ポーラ・ジョーンズのケースは、何しろ彼が大統領のときに始まった裁判なので、クリントン氏は大恥をかいたことになるが、あくまでも性的な関係を彼女と持ったことを否定。しかし結局巨額の金を払って和解したのだから怪しい、というより真っ黒である。
このようにクリントン氏のウーマナイザーぶりはよく知られるようになったが、それでも1996年には大統領に再選された。そしてルインスキー女史のケースで万事休すとなったわけである。
 2005年には、“Their Lives: The Women Targeted by the Clinton Machine” Candice E. JacksonWorld Ahead Pub. )という本が出版された。この本には、クリントン氏とかかわりを持った(持たされた)7人の女性のことが詳しく書かれている。
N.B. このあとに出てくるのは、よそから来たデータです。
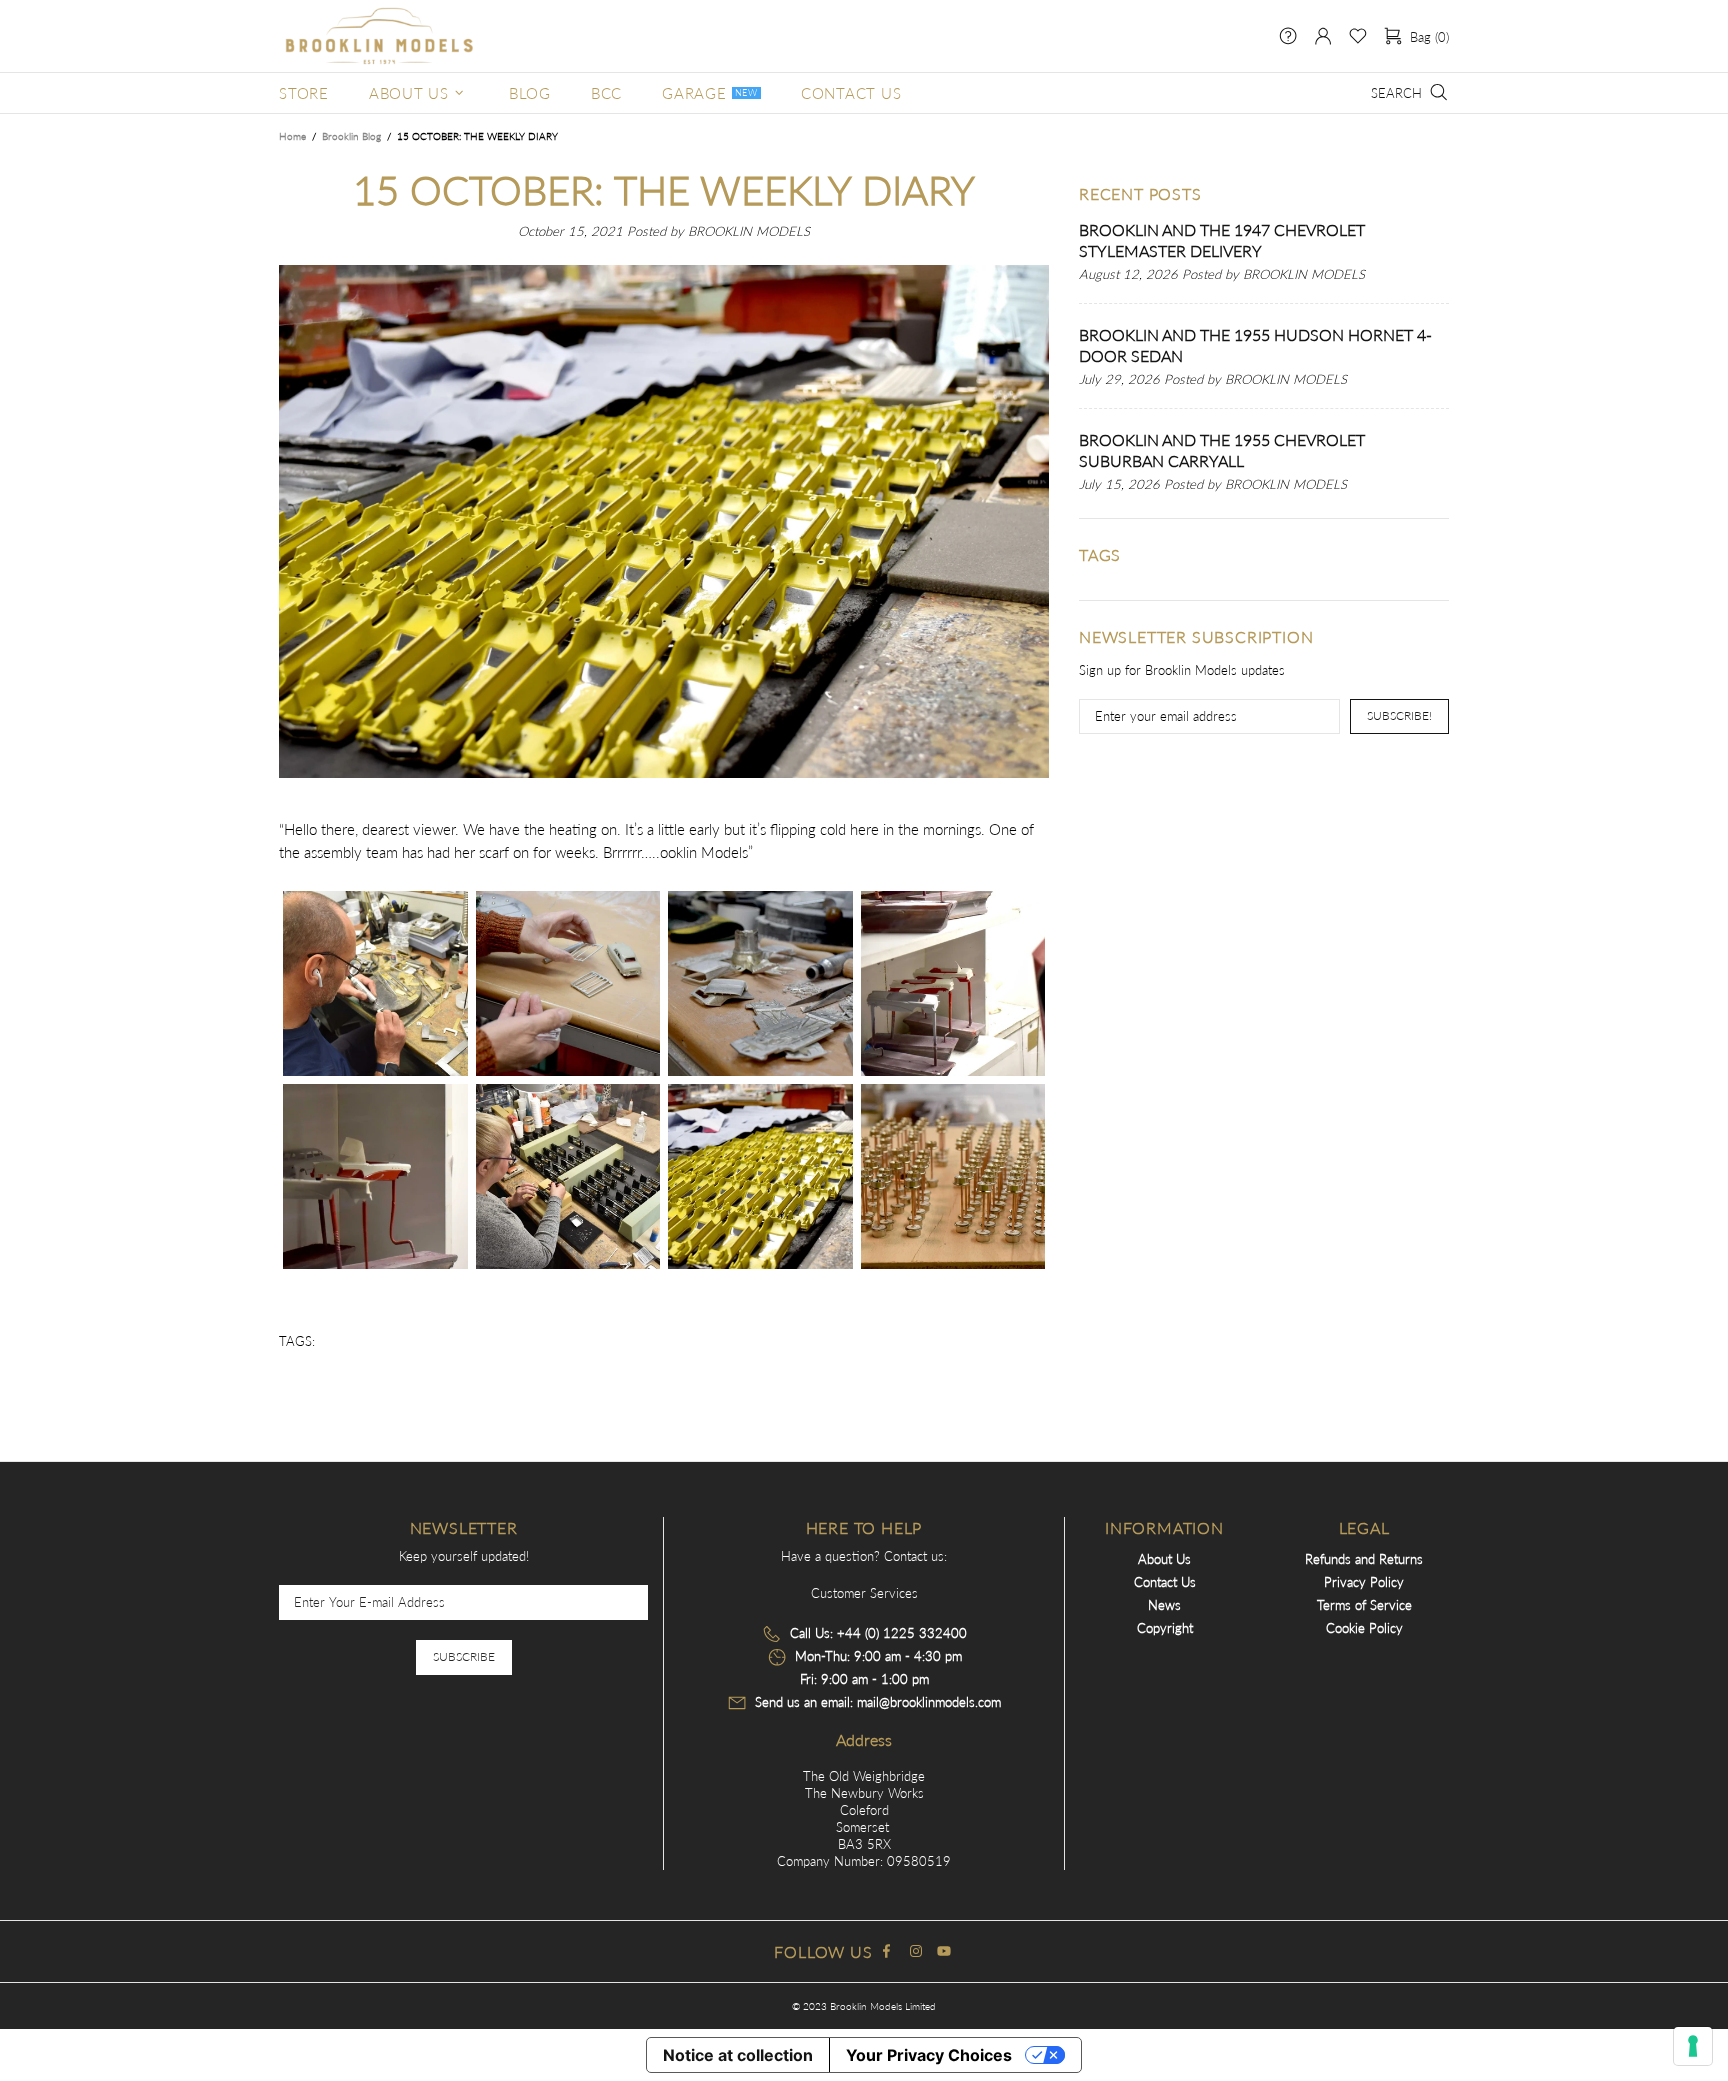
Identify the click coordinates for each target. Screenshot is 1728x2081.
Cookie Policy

その中には、クリントン氏に襲われたassaulted と自ら表現する女性の証言もある。
クリントン氏の話が「普通の」ウーメナイザーと異なるのは、クリントン氏がきわめてチャーミングな側面を併せ持っていたことだろう。長身でハンサム、非常に頭の切れる彼は、女性をかどわかすことにも命を懸けていたというところがある。それを妻のヒラリー氏はよくわかっていた。彼らの結婚生活は、最初の頃からクリントン氏の女癖の悪さに彩られていた。しかし何度も離婚の危機を迎えながら、ヒラリー氏がクリントン氏と別れなかったのは、彼女なりの計算があったと言われる。彼女自身の政治的な野心である。ヒラリー氏は結局彼と一緒に居続けることを選択し、次々と明らかになる夫のスキャンダルの火消しに躍起となった。大統領時代にはそこに彼らを取り巻くスタッフの強引なもみ消し工作が加わったことは容易に想像できる。結果としてクリントン氏のウーマナイザーぶりが、彼自身の妻の歪んだ「寛容さ」により助長されていたとすれば、なんと皮肉なことではないか。